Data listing

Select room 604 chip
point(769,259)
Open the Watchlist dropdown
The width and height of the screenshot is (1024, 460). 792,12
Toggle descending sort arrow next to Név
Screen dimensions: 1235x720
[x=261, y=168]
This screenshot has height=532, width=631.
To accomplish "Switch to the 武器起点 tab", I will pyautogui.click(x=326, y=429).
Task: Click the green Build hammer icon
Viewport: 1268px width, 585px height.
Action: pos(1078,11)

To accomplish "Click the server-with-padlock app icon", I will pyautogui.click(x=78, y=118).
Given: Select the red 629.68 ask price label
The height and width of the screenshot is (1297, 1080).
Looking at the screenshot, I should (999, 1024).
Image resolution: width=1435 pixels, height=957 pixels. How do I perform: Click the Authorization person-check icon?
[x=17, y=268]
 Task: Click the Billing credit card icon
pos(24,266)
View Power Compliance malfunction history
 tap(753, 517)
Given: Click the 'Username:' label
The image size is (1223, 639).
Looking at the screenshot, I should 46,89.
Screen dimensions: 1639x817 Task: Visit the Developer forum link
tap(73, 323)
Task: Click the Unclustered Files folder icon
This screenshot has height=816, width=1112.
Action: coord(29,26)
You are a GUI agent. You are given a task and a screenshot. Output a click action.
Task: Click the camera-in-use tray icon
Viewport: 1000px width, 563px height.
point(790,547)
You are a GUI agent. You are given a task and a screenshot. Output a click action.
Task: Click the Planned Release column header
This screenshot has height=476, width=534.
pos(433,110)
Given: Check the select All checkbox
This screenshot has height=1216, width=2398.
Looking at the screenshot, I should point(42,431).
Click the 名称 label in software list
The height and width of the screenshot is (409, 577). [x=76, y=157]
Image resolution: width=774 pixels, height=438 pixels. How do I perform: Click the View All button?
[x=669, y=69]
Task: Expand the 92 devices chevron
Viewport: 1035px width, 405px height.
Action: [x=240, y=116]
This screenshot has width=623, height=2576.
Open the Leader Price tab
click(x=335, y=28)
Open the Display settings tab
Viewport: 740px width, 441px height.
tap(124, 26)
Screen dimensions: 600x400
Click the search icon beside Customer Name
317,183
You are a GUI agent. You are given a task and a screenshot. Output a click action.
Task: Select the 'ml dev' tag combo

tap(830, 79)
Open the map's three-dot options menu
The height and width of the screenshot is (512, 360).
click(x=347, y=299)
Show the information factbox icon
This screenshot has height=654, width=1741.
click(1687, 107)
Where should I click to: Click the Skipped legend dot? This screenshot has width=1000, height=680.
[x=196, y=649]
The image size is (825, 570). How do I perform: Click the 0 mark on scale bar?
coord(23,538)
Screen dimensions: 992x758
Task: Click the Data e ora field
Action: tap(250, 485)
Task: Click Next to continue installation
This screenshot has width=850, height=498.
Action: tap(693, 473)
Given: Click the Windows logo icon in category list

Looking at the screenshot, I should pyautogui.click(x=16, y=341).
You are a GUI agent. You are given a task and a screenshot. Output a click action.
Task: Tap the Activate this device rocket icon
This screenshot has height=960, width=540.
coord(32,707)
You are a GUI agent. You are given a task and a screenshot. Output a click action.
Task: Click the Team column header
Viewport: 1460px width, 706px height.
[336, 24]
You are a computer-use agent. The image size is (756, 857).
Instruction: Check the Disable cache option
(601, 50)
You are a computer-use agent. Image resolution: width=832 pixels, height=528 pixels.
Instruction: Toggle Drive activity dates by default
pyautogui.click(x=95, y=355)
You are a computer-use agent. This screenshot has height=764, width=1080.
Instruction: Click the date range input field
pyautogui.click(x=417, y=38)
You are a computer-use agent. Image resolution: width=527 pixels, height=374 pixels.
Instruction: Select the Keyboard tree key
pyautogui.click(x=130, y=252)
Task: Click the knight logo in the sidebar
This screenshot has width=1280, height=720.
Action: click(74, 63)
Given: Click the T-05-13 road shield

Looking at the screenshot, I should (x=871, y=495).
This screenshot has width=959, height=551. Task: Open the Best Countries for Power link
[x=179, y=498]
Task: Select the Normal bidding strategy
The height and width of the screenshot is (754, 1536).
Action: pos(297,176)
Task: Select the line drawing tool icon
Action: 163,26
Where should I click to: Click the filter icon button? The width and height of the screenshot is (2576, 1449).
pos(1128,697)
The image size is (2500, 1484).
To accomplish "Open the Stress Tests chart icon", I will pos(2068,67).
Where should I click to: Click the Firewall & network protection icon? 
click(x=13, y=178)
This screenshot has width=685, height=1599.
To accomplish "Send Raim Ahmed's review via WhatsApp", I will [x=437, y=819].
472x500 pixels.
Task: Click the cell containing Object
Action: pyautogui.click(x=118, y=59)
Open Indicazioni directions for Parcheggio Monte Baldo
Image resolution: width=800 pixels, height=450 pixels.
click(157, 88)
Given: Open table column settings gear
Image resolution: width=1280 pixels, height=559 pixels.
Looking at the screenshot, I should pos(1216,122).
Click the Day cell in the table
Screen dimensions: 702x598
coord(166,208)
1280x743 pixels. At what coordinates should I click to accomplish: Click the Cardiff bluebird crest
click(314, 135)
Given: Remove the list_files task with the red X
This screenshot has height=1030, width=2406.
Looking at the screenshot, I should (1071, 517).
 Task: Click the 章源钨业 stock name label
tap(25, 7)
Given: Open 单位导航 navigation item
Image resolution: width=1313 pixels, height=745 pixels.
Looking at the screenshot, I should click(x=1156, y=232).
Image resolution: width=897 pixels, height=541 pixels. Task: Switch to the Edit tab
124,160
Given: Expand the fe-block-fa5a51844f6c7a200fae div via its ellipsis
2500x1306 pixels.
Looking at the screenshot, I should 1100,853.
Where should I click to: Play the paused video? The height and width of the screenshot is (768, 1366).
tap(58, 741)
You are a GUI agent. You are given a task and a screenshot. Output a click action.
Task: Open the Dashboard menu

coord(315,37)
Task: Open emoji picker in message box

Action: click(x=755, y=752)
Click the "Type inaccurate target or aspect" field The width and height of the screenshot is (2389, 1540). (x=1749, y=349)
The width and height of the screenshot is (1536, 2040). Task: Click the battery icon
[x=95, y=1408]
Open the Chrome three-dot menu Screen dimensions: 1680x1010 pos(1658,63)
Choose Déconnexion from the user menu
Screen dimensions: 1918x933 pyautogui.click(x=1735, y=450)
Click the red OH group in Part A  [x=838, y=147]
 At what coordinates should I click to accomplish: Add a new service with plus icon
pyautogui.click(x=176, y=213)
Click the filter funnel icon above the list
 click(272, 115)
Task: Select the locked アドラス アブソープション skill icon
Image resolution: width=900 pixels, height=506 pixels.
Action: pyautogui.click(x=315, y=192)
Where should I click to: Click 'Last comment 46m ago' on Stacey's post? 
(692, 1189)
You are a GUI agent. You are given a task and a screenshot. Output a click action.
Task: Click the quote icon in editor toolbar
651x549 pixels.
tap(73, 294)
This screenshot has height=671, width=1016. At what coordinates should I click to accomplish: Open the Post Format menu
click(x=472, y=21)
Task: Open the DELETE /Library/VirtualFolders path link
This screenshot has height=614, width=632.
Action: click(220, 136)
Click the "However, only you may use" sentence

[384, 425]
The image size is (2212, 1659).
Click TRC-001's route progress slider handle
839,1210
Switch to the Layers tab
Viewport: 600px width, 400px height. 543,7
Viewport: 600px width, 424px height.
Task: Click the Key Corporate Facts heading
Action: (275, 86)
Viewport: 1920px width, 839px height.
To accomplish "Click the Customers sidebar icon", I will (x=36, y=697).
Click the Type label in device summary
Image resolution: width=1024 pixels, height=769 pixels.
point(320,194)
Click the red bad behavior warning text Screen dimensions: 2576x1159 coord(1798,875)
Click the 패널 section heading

> _Exercise goal_:
Reproduce the part of the listing starting at the line containing "1280x743 pixels. At" and ending at the line containing "Looking at the screenshot, I should (1071, 517).", replacing "red X" with "trash icon" and leaving everything else unchanged.

> _The answer_:
1280x743 pixels. At what coordinates should I click to accomplish: Click the Cardiff bluebird crest
click(314, 135)
Given: Remove the list_files task with the trash icon
This screenshot has height=1030, width=2406.
Looking at the screenshot, I should (1071, 517).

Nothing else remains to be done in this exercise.